──────── DATA ROWS ────────

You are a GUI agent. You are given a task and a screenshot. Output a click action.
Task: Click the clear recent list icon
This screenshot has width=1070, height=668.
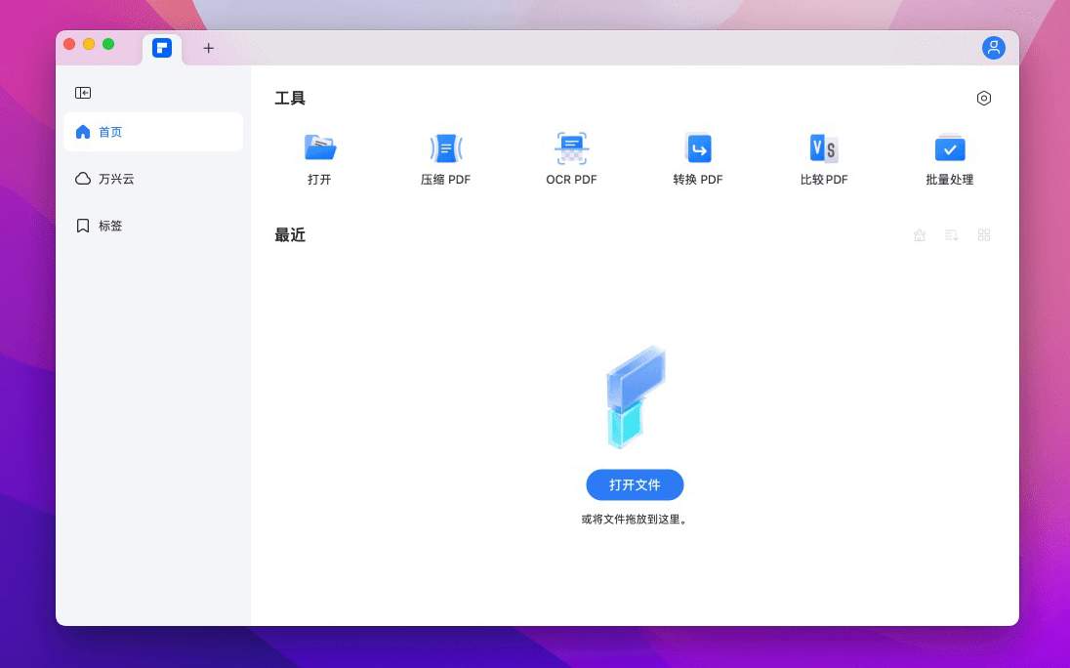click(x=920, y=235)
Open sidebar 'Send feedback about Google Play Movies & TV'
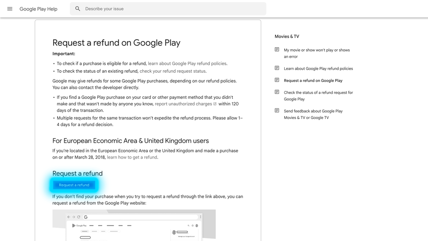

────────
──────── DATA ROWS ────────

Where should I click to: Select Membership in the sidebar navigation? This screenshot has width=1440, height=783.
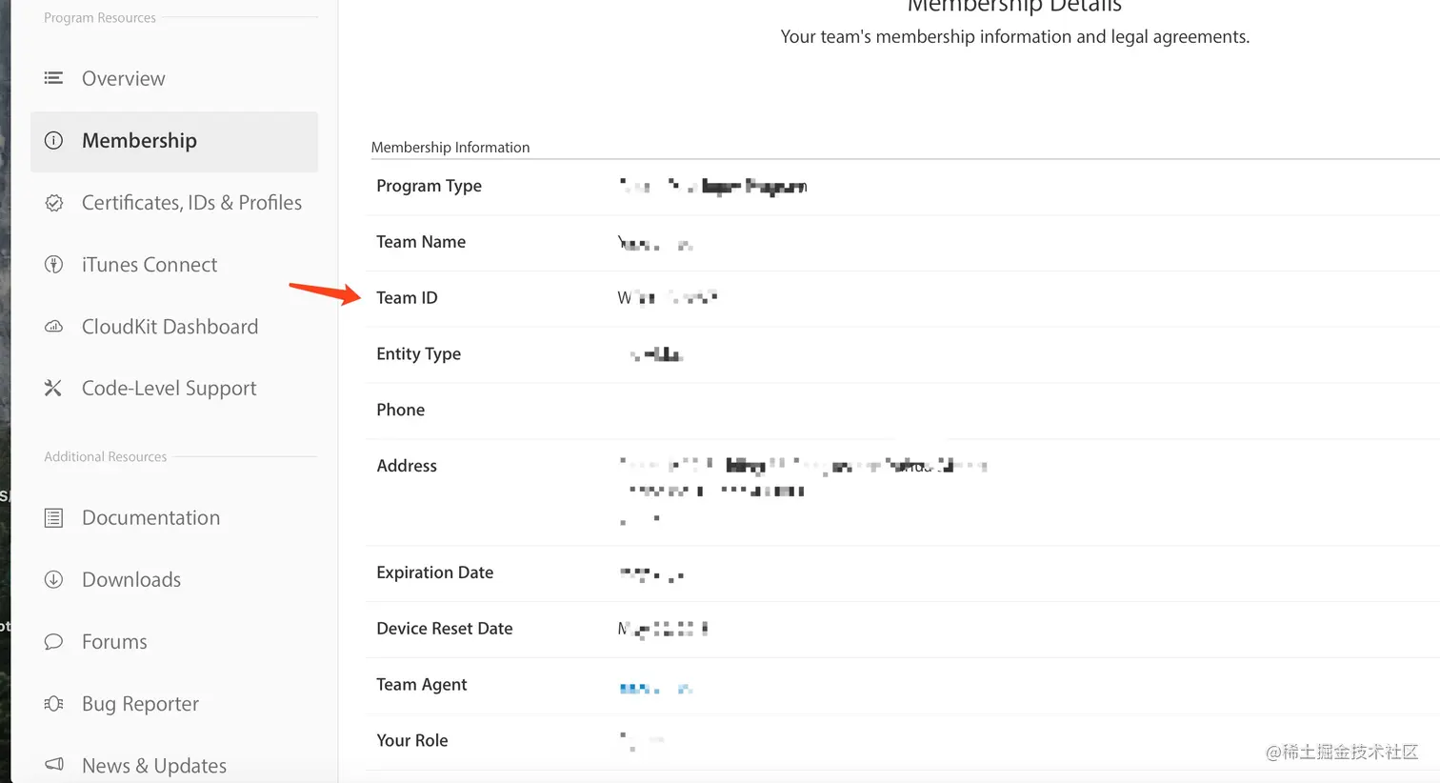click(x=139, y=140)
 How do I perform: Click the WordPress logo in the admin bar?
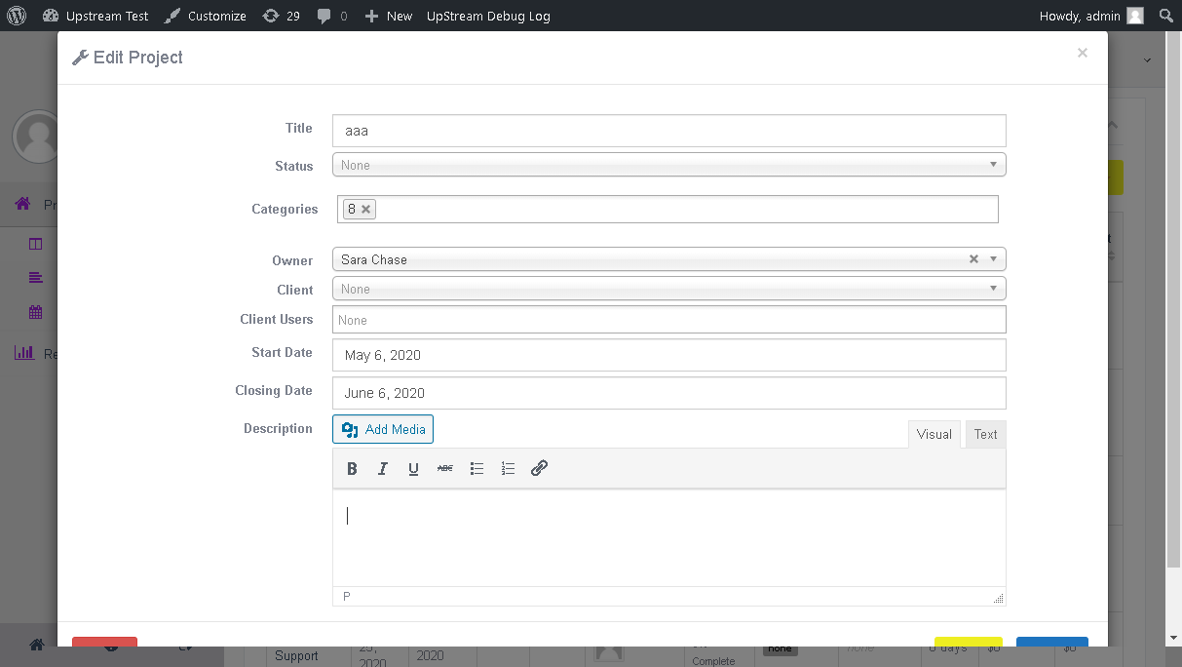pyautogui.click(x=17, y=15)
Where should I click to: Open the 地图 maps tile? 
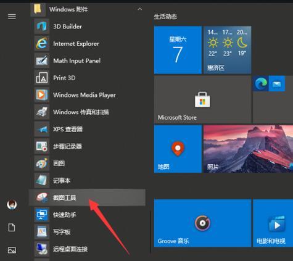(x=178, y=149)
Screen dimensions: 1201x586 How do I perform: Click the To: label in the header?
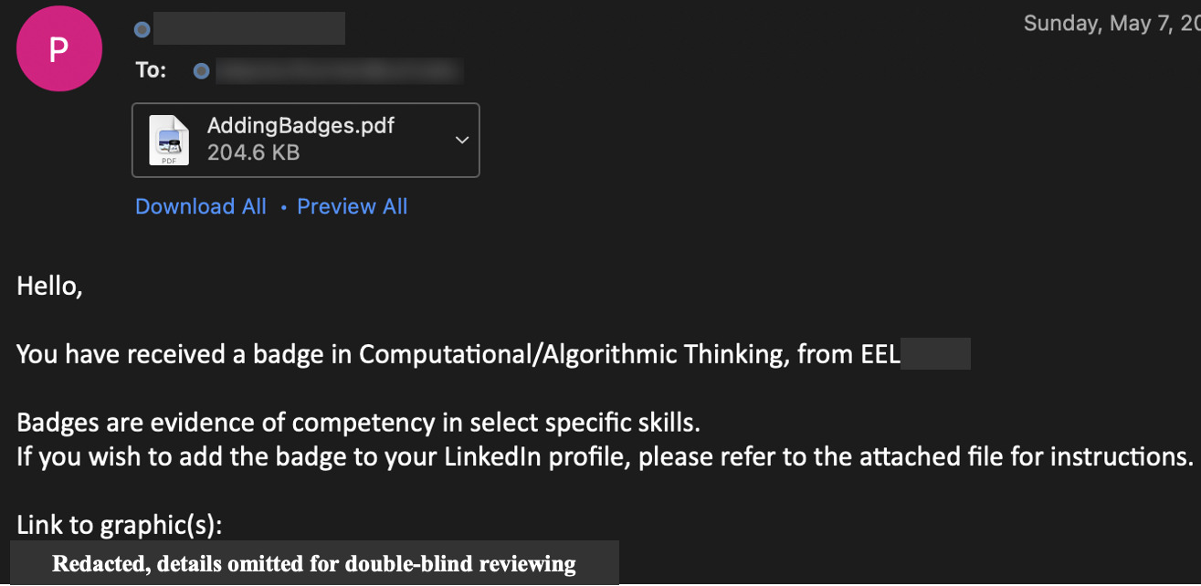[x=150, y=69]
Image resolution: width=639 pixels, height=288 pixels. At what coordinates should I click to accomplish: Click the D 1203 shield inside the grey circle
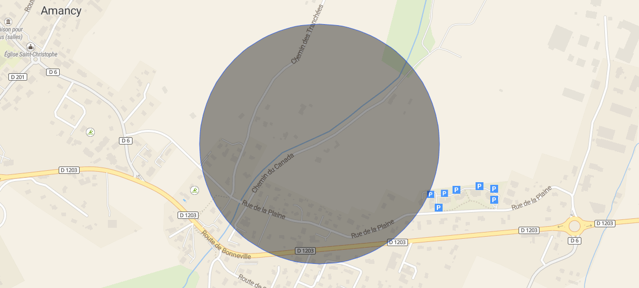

────────

- GIVEN INSTRUCTION
Please rescale the records starting with the line with "How do I perform: Click the WordPress" and going on through the line with "Image resolution: width=639". Write those lines out again with their requests, multiplying every click coordinate in the answers by 2.05, rounding to whole numbers with halves going up, and leaving out the pictures.

- COMPLETE ANSWER
 How do I perform: Click the WordPress logo in the admin bar?
pyautogui.click(x=35, y=31)
Where should I click to: Open the 地图 maps tile? 
(x=365, y=305)
Screen dimensions: 1201x586 How do I perform: Click the To: label in the header?
[x=308, y=141]
Image resolution: width=639 pixels, height=288 pixels. At what coordinates should I click to accomplish: Click the D 1203 shield inside the grey circle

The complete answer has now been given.